Does Comodo protect you from Javascript side channel attacks?

For a decade, every major operating system has relied on a technique known as address space layout randomization to provide a first line of defense against malware attacks. By randomizing the computer memory locations where application code and data are loaded, ASLR makes it hard for attackers to execute malicious payloads when exploiting buffer overflows and similar vulnerabilities. As a result, exploits cause a simple crash rather than a potentially catastrophic system compromise.

Now, researchers have devised an attack that could spell the end of ASLR as the world knows it now. The attack uses simple JavaScript code to identify the memory addresses where system and application components are loaded.
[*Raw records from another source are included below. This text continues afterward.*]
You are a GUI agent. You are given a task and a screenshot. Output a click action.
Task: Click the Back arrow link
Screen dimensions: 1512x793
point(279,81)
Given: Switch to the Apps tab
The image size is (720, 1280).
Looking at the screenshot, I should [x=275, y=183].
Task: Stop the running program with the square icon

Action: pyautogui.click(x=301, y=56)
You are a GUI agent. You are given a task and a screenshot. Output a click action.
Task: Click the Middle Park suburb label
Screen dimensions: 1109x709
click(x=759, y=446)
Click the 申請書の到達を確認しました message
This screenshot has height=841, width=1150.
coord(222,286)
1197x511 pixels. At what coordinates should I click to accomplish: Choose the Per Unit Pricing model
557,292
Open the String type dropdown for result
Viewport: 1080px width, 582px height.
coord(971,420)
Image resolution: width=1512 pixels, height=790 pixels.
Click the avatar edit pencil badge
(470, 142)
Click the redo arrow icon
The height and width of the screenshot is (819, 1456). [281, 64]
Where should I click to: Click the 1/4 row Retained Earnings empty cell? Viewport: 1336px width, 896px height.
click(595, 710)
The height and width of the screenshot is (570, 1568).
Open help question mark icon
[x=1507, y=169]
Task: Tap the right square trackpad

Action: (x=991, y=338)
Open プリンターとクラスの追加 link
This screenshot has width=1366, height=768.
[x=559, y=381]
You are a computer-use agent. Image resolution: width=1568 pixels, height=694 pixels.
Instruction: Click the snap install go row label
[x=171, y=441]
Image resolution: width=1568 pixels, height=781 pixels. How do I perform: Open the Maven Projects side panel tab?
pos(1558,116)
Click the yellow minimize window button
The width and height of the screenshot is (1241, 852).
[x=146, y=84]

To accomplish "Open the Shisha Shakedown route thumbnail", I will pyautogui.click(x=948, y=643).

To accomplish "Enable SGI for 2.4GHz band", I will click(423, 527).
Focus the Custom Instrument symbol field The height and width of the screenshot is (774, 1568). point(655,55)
When combined with attack code that exploits vulnerabilities in browsers or operating systems, the JavaScript can reliably eliminate virtually all of the protection ASLR provides. The technique, which exploits what’s known as a side channel in the memory cache of all widely used modern CPUs, is described in a research paper published on Wednesday. The researchers have dubbed the technique ASLR Cache or AnC for short.

http://www.cs.vu.nl//~herbertb/download/papers/anc_ndss17.pdf
Which component of the HIPS in Comodo would protect a user, if any?

I’m going to interpret the lack of replies as a tacit admission of guilt. So I take that as a “no”.

Of course not, its a hardware issue not a software issue, best you can do is block javascript from websites you don’t trust using a browser add-on/extension.

I was hoping that the heuristic command-line analysis would also check javascript code since it already checks Visual Basic scripts and Java applications.

That setting is meant for standalone javascript that is saved and executed from a file and not javascript embedded in a web page.